[PAGE TEXT]
* * * *

MH: Why do you think spending time with art is so difficult for many people? And, do you think reading is taken as seriously in a visual culture as it used to be prior to the internet and digital/media culture?
BS: This arises from the same assumption as in the previous question, that conditions of viewing art are neutral so what’s “difficult” must be something within the objects. I sometimes ask audiences at my public lectures to tell me the longest interval of time they have spent looking at an individual artwork. It’s a trick question of a sort, coming as it does after my having projected images of my art in installation views or studio set-ups. A typical response would be in the range of five-ten minutes because the assumption is being made that art is something you see in a gallery or museum. So far, nobody responding to my question has included time spent with artworks on their own walls, tables, or floors. When domestic space—that space where most reading takes place—is considered, the differences in timespan between reading and scanning are obviously mitigated.
MH: Do you try to make your work accessible to those who take reading seriously or to those who take looking seriously?
BS: I think accessibility in my work is more a matter of its material and procedural affects than the self-identification of my viewers in relation either to reading or looking.
MH: Books might be called physical containers for ideas. The way you make art, you appear to use the containers to create another container (the artwork) for new idea. Does this layering of container and concept parallel the simple idea of books as layers of text and subtext—as a hidden place that must be mined or explored?
BS: The books I’ve altered haven’t stopped being books. They are as present and available for handling as any other books, except when the institution owning them prevents one from touching. The physicality you refer to is of embodiment beyond shelf life, so to speak. When I touch my beloved, the expression of care is directed toward the inner life of a mind but the application is of hand to skin. Looking and holding are simultaneous in reading print books, but also in e-readers. Even reading from a desktop screen requires a mouse or keyboard at hand, so some vestige of touching continues to accompany most situations of reading today.
MH: We have to ask, where do you get all your books? Are you a fanatic reader? Do you keep every book you acquire?
BS: My library is being acquired volume by volume. The books I use for installation purposes are borrowed from local sources. At first I kept a material inventory of some 2,000 books in my studio, but I learned over time that public library systems and used bookstores have thousands of discarded books they’re very willing to give away for my purposes. I no longer transport any books-as-material to the site of an installation project. There are always plenty of books nearby. I’m really less of a reader now than in years past, in part because I can make use of my history of reading in developing the lecture or discussion courses that comprise at least part of my teaching. My love of fiction and poetry continues unabated, but I more frequently check such books out from the library, buying a copy after one reading if I am particularly moved, or else if the book I’m curious about isn’t yet available in my university or community library. I do not keep every book I acquire, and am now thinking about dispersing parts of my library as gifts to special collections libraries or, in the case of certain older rare books, to auction where selling them covers my studio rent. I will never sell a book inscribed to me.
MH: Tearing, cutting, stacking, pasting, arranging and rearranging, inhabiting: all are physical and perhaps spontaneous activities. What is the place of physical action in your work?

* * * *

[MATERIAL]
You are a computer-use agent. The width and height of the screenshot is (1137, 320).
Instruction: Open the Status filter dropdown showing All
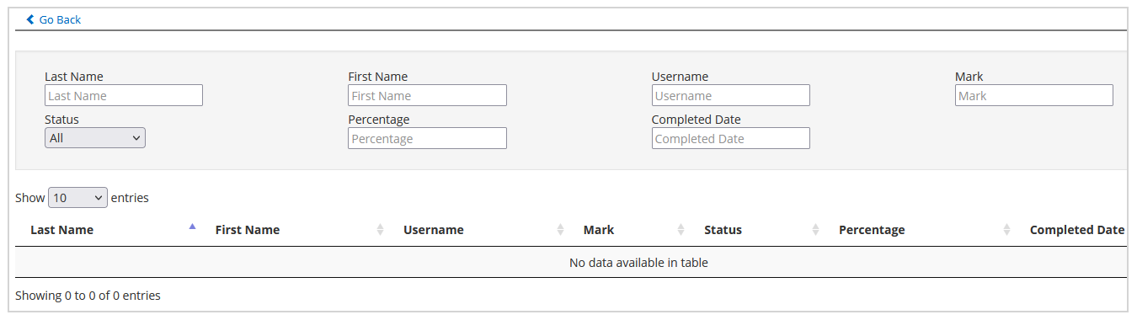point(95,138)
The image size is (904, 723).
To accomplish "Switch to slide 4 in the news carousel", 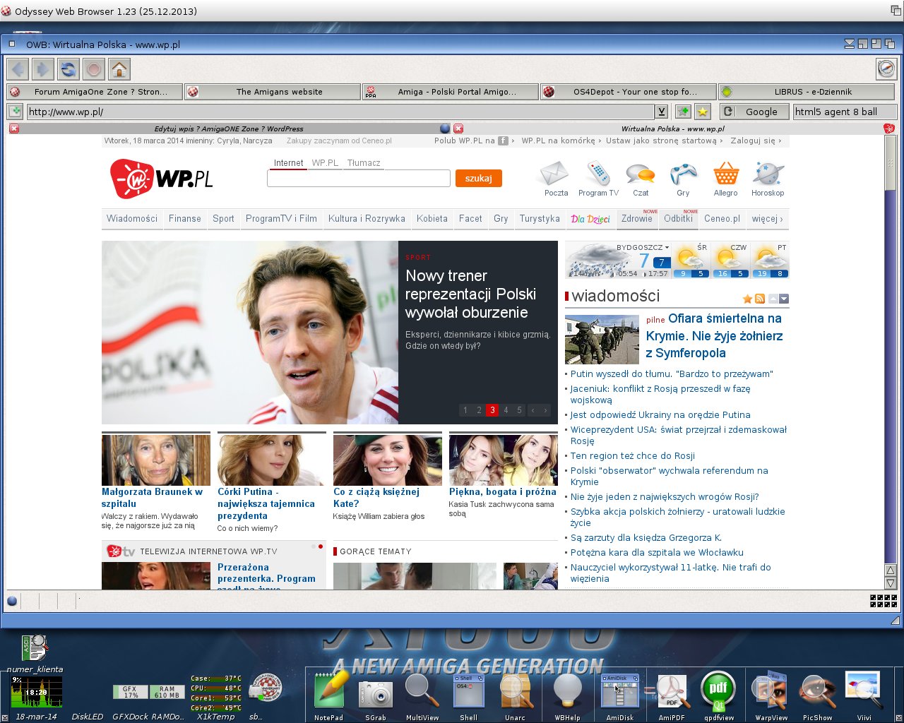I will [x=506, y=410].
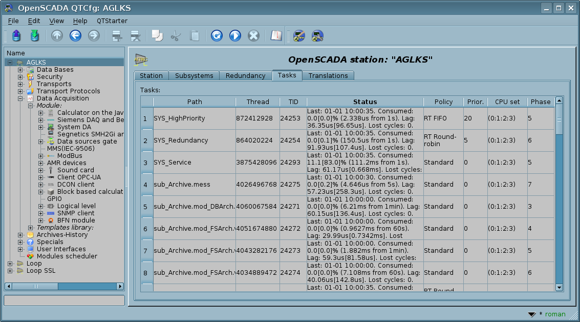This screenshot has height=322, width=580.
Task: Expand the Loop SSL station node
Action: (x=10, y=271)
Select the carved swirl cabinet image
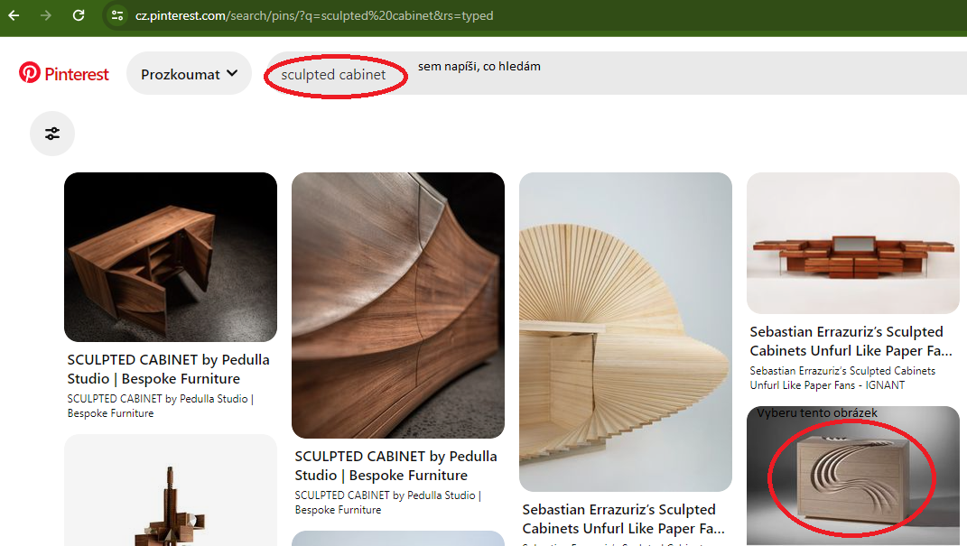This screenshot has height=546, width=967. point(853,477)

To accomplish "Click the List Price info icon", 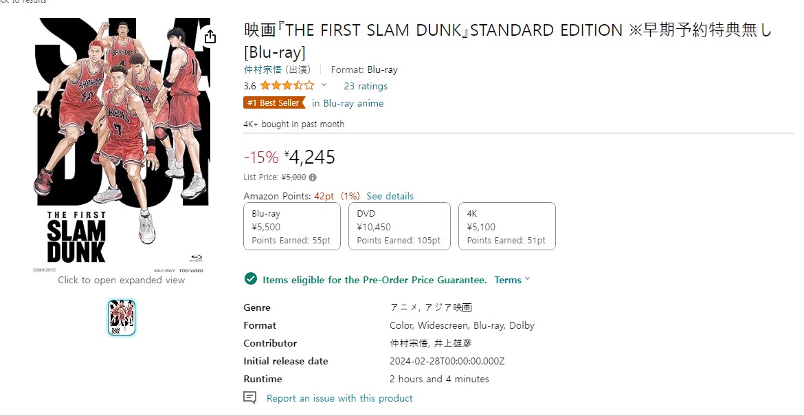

* * * *

[EXERCISE TASKS]
A: Change the passage of the interview on art and books from "MH: Tearing, cutting, stacking, pasting, arranging" up to and including "in your work?", replacing "spontaneous" with "deliberate".
B: Answer these questions from the interview on art and books:
(i) How many books did BS first keep as a material inventory in the studio?
(ii) What range of time is a typical audience response to the question about the longest interval spent looking at an individual artwork?
(iii) Which kind of reading requires a mouse or keyboard at hand?

[OUTPUTS BY TASK]
A:
MH: Tearing, cutting, stacking, pasting, arranging and rearranging, inhabiting: all are physical and perhaps deliberate activities. What is the place of physical action in your work?

B:
(i) Some 2,000 books.
(ii) Five to ten minutes.
(iii) Reading from a desktop screen.